— What to do —
Take the records below from their first line to the line with "The height and width of the screenshot is (407, 498).", and restate those lines word for word.

Stored items
####
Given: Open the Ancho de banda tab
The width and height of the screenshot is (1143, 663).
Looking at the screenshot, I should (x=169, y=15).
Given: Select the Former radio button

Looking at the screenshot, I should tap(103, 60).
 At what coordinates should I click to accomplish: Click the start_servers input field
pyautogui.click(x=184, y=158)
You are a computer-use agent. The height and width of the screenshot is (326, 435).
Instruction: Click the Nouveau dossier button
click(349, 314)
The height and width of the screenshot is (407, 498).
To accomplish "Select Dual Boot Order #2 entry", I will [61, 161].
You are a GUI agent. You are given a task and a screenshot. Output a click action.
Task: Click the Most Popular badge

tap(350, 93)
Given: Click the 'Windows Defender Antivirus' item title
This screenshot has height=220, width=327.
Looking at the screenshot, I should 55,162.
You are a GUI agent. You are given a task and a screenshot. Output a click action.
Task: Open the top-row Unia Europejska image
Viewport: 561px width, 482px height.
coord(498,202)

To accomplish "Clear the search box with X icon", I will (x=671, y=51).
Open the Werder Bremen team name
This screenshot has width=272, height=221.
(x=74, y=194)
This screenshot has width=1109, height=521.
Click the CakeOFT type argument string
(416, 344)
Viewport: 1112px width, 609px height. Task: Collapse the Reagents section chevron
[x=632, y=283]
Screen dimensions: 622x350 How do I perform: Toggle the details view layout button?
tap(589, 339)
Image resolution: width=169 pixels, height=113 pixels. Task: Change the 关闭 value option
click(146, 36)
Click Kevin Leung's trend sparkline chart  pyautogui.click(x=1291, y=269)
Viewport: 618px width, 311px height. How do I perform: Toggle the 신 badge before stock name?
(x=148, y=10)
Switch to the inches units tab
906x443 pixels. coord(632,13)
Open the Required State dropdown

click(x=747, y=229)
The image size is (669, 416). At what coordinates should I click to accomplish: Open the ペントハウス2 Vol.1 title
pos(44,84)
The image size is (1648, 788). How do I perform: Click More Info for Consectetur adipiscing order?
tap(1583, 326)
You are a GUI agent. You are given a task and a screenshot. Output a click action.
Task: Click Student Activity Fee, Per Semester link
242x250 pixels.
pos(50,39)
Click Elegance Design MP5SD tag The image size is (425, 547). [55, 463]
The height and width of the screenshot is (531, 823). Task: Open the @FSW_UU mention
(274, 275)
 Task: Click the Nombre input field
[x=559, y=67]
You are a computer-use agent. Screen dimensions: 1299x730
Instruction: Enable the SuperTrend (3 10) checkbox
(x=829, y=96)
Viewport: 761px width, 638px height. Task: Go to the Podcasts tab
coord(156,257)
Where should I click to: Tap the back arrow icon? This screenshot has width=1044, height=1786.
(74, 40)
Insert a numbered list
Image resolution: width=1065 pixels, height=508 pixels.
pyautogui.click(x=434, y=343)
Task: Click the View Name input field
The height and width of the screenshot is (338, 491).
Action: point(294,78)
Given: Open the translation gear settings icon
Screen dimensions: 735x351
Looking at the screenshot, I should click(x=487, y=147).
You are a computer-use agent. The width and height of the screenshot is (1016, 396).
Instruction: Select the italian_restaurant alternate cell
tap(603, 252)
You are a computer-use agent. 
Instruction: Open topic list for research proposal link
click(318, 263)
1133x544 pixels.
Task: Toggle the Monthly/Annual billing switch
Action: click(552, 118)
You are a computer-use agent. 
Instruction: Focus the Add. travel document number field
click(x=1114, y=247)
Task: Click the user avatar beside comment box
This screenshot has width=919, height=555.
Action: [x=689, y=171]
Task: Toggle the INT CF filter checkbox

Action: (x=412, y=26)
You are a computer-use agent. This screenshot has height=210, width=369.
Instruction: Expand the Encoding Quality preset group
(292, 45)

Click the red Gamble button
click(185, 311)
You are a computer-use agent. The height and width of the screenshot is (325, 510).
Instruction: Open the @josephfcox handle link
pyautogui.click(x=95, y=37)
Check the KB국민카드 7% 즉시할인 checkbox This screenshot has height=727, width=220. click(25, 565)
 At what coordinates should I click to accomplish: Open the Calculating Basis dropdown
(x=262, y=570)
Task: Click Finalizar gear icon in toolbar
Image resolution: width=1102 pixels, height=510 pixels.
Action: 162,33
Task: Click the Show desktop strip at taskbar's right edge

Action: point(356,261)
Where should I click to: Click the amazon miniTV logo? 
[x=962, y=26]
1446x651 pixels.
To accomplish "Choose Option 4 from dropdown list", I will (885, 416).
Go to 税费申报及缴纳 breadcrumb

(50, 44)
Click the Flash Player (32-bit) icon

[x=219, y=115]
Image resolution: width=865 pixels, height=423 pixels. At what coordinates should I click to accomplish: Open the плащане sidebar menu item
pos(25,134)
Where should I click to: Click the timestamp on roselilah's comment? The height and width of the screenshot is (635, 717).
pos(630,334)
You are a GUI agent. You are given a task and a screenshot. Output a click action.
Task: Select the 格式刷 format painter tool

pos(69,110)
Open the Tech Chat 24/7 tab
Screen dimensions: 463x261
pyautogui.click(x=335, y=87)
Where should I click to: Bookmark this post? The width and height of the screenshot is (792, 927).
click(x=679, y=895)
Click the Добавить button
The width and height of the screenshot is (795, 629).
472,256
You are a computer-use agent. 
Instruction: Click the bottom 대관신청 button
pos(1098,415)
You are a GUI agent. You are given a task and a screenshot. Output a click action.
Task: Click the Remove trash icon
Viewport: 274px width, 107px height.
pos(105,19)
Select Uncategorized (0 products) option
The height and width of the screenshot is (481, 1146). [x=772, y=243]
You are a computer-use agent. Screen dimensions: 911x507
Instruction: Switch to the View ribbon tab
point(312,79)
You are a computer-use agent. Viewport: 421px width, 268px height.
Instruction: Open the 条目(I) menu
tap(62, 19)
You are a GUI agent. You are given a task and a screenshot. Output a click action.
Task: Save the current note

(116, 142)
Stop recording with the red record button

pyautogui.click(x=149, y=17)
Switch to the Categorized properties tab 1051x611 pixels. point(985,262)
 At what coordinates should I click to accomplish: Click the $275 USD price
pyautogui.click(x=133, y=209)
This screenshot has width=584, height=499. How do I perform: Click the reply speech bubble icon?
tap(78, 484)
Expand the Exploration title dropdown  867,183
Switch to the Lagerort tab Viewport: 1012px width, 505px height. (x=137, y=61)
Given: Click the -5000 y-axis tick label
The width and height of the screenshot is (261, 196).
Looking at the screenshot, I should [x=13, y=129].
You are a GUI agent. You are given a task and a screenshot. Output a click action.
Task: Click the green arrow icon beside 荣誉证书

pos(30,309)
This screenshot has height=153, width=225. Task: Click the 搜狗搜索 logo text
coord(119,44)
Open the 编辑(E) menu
####
— Expected answer —
Given: Open the Ancho de banda tab
The width and height of the screenshot is (1143, 663).
Looking at the screenshot, I should (x=169, y=15).
Given: Select the Former radio button

Looking at the screenshot, I should tap(103, 60).
 At what coordinates should I click to accomplish: Click the start_servers input field
pyautogui.click(x=184, y=158)
You are a computer-use agent. The height and width of the screenshot is (326, 435).
Instruction: Click the Nouveau dossier button
click(349, 314)
The height and width of the screenshot is (407, 498).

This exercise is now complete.